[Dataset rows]
[start]

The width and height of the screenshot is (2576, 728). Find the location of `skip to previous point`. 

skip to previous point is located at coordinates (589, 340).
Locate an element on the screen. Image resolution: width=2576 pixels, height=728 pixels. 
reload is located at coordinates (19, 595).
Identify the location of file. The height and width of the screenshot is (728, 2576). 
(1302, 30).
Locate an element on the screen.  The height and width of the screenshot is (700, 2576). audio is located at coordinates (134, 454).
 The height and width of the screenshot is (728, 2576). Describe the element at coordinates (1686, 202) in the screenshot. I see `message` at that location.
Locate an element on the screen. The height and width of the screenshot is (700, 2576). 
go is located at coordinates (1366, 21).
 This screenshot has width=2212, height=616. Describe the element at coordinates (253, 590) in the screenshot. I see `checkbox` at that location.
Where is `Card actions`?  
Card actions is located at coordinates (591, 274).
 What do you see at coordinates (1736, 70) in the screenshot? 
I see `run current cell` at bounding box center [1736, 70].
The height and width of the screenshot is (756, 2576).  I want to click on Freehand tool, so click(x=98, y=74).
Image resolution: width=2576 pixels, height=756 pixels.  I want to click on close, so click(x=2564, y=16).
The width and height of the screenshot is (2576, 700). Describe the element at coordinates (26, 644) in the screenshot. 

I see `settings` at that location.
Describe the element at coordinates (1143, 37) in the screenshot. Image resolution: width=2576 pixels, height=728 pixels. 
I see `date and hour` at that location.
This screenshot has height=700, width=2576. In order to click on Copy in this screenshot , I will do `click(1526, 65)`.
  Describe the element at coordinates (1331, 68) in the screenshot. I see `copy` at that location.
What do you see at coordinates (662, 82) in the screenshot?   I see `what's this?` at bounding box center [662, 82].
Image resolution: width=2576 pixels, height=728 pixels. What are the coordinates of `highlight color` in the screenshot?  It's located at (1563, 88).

[end]

_Exercise task_. Convert the rows from the line containing "Describe the element at coordinates (1143, 37)" through the last row, both included, into a JSON list of strings with one string per line and no blank lines.

_Written solution_.
[
  "Describe the element at coordinates (1143, 37) in the screenshot. Image resolution: width=2576 pixels, height=728 pixels. ",
  "I see `date and hour` at that location.",
  "This screenshot has height=700, width=2576. In order to click on Copy in this screenshot , I will do `click(1526, 65)`.",
  "  Describe the element at coordinates (1331, 68) in the screenshot. I see `copy` at that location.",
  "What do you see at coordinates (662, 82) in the screenshot?   I see `what's this?` at bounding box center [662, 82].",
  "Image resolution: width=2576 pixels, height=728 pixels. What are the coordinates of `highlight color` in the screenshot?  It's located at (1563, 88)."
]